Pop held Wade with one hand by the front of his shirt, like Matt Dillon drawing a puny terrified punk up to his broad chest, and he took his left fist, swung it out to the side, opened it and brought it swiftly back, slapping the boy’s face hard, as if with a board, then brought it back the other way, slapping him again and again, harder each time, although each time the boy felt it less, felt only the lava-like flow of heat that each blowleft behind, until he thought he would explode from the heat, would blow up like a bomb, from the face outward.

At last the man stopped slapping him. He tossed the boy aside, onto the couch, like a bag of rags, and said, “You’re just a little prick, remember that."

Wade looked up and saw that Pop was still smoking his cigarette. Ma had her hands on the man’s shoulders and was steering him away from the couch, back toward the bedroom door, saying to him, “Just go on back to bed now, go on, go back to bed,” she said. “You’ve done enough damage for one night. It’s over. It’s over.”

“When I say do something, goddammit, I mean it,” Pop said over his shoulder. His voice was high and thin, almost a whine. “I really mean it. When I say do something, I mean it.”

“I know you do,” she said. “I know.”

Then the man was gone into the darkness of the bedroom, and the door was closed on him, and Ma was able to attend to her son’s bleeding mouth and nose, his swelling cheeks.
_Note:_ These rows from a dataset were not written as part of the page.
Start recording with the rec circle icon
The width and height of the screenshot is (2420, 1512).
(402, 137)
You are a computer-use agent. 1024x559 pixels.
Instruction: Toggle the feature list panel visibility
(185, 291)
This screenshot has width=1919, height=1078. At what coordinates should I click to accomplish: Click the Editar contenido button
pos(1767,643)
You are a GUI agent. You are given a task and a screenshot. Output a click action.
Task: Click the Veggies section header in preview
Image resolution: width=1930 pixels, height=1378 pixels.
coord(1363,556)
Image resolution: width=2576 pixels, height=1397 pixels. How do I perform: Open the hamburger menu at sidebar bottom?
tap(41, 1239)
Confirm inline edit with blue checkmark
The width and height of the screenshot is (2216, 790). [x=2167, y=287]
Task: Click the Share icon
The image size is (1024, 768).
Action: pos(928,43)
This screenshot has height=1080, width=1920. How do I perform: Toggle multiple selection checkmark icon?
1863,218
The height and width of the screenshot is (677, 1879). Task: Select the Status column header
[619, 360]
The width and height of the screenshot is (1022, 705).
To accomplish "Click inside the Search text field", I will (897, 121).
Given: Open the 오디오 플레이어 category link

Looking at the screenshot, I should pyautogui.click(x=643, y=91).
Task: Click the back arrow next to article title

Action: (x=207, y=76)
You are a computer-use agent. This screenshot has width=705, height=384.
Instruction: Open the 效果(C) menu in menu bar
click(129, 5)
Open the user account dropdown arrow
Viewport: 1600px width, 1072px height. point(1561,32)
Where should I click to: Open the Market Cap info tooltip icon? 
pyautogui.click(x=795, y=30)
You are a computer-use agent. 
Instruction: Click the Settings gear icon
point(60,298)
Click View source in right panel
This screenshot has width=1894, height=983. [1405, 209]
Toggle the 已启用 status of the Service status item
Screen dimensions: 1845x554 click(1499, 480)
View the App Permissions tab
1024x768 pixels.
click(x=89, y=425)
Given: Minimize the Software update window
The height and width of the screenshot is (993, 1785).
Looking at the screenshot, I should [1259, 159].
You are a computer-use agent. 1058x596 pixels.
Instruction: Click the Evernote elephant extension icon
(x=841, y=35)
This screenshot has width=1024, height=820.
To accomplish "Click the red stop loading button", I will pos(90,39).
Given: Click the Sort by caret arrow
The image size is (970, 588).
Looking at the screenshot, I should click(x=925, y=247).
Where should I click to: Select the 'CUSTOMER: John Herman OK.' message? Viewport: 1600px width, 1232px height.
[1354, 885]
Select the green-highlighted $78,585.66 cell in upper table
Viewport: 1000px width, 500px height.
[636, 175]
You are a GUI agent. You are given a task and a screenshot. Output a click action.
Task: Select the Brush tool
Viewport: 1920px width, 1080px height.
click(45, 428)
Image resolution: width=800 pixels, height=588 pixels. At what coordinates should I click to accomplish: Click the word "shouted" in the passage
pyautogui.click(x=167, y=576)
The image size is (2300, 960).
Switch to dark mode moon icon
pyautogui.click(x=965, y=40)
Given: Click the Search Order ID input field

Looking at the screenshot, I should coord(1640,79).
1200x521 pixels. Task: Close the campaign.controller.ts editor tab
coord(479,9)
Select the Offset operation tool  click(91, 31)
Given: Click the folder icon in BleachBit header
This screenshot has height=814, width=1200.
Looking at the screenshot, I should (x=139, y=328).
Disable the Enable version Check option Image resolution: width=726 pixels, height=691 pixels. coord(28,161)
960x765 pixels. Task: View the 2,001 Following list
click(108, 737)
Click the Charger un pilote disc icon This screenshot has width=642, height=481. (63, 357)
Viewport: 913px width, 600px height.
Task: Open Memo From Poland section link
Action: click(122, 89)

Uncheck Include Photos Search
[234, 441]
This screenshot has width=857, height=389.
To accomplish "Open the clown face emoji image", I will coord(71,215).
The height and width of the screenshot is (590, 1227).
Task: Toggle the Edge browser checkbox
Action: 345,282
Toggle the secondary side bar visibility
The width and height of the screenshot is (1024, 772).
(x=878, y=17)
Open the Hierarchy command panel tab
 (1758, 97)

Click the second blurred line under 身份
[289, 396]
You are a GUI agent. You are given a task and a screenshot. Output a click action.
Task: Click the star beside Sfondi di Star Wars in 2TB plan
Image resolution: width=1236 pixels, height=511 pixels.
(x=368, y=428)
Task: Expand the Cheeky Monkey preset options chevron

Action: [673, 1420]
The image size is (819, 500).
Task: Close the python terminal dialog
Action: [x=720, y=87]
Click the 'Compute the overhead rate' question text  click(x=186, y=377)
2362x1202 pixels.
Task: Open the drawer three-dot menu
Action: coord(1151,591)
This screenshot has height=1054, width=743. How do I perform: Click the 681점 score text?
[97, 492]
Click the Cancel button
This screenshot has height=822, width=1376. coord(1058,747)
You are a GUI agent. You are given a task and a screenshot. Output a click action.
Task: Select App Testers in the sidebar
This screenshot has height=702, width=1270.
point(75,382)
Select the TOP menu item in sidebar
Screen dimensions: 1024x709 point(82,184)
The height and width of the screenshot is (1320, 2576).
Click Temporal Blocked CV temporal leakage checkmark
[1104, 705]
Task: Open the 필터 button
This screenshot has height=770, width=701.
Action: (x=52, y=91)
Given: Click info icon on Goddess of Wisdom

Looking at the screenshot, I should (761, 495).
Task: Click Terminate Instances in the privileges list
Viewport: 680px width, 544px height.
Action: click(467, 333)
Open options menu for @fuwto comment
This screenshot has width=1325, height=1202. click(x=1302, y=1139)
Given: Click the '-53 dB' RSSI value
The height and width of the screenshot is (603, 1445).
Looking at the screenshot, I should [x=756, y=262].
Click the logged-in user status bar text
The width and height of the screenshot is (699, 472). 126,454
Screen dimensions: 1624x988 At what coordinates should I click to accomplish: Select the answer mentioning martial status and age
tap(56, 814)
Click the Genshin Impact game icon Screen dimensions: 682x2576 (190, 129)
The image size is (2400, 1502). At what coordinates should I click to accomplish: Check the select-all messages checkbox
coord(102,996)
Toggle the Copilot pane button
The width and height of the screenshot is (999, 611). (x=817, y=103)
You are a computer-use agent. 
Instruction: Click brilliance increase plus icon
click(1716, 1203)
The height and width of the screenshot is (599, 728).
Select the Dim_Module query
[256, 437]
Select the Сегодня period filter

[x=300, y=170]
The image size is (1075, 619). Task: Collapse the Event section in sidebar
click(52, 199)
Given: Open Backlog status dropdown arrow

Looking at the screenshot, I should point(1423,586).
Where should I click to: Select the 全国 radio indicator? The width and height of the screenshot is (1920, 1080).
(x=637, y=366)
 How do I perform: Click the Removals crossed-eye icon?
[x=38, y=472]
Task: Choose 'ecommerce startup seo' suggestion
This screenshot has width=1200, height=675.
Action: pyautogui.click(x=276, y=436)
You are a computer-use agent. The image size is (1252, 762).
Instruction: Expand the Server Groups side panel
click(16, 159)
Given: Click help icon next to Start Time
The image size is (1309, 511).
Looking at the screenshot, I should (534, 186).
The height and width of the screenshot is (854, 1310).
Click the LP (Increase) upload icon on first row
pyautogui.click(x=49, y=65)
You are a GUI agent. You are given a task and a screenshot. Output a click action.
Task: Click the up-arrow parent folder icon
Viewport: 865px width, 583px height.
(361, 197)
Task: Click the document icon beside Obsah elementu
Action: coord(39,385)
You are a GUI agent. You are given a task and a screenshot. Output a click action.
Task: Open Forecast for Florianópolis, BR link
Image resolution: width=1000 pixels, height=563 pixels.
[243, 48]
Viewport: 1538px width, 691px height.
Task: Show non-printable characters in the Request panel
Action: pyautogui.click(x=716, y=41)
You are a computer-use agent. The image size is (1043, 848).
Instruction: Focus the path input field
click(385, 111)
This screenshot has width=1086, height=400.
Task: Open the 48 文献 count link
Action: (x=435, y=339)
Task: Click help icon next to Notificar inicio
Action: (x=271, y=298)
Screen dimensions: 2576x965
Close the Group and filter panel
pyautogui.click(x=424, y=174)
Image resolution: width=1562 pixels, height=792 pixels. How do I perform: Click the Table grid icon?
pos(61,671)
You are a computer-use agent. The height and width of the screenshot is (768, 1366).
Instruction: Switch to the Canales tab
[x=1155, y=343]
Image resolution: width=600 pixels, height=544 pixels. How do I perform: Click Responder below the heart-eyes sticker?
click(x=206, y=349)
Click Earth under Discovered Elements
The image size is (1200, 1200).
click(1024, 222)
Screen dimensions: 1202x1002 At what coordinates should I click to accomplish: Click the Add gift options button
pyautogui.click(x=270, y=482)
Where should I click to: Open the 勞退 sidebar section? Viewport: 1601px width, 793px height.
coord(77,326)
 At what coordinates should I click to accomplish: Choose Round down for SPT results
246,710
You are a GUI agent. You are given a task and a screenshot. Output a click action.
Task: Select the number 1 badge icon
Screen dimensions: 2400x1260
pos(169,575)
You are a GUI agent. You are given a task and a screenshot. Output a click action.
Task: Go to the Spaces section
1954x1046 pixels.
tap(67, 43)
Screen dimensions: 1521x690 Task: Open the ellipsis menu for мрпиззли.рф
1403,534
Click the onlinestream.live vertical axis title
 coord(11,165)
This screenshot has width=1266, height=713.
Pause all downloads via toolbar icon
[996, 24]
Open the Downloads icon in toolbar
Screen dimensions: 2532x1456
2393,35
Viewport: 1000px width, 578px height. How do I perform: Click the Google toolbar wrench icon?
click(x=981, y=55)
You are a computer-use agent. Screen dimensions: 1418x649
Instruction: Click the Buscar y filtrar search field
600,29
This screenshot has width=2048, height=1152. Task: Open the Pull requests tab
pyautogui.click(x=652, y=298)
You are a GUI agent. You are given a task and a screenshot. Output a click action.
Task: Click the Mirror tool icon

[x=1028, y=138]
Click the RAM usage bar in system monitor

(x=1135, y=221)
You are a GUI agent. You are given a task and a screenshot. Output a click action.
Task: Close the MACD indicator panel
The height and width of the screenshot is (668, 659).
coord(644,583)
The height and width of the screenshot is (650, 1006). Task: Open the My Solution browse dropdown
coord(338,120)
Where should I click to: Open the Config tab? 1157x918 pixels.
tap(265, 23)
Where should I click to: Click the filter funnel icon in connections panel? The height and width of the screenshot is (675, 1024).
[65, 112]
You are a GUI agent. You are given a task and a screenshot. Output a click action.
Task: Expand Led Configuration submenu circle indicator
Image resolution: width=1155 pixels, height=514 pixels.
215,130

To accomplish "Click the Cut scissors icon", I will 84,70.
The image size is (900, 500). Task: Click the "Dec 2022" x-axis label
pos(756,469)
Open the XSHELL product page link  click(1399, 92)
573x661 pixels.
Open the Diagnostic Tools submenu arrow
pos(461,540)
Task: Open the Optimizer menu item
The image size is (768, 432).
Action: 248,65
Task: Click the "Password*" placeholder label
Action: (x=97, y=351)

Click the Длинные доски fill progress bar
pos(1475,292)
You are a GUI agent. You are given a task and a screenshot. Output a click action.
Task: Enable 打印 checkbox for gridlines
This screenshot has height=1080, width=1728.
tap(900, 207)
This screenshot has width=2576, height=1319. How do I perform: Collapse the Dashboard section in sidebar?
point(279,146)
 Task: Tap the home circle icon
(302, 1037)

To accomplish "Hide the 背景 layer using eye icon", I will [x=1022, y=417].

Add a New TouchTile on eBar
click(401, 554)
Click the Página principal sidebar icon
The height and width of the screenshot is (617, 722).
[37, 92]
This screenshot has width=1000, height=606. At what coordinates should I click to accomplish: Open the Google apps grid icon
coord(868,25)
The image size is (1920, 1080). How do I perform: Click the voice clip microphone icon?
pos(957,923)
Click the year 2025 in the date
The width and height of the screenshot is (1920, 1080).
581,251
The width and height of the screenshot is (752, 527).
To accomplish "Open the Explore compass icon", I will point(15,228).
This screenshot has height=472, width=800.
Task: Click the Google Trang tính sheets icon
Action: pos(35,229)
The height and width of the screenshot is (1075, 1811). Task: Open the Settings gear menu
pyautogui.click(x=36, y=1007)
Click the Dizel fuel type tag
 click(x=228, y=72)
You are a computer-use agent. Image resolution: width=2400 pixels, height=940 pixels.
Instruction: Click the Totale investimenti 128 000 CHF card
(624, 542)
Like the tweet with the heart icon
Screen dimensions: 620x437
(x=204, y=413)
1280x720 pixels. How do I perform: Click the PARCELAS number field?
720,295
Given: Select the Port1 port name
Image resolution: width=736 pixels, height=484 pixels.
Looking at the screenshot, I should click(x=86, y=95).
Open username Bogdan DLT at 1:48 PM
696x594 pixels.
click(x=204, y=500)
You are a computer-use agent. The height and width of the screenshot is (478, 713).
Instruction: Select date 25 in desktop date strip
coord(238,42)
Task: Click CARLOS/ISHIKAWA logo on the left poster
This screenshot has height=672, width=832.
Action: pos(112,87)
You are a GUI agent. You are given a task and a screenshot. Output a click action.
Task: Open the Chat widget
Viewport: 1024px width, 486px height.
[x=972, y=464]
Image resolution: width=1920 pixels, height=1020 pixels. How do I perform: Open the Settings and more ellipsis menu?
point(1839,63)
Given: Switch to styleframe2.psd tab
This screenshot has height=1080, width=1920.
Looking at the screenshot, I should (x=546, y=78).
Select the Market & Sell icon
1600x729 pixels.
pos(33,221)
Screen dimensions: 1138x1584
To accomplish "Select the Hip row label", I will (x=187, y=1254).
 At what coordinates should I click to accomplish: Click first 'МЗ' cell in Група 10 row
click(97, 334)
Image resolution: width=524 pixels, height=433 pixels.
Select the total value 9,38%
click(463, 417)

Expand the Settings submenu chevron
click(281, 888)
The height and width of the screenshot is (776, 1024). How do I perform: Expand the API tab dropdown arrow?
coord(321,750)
She reached toward him, to soothe and cool the heated flesh of his face, but he shoved her hands away, wildly, as if they were serpents, and backed wide-eyed from her to the stairs behind him, where he turned and saw his older brothers waiting for him, huddled in gloom on the stairs like gargoyles.

He moved slowly past the two, and a few minutes later, when he had undressed and climbed into his bed, they came along behind him. For a long time, our mother sat on the couch, listening to herself break apart inside, while everyone else in the house, even Wade, let pain be absorbed by sleep— cool gray, hard and dry as pumice stone, sleep.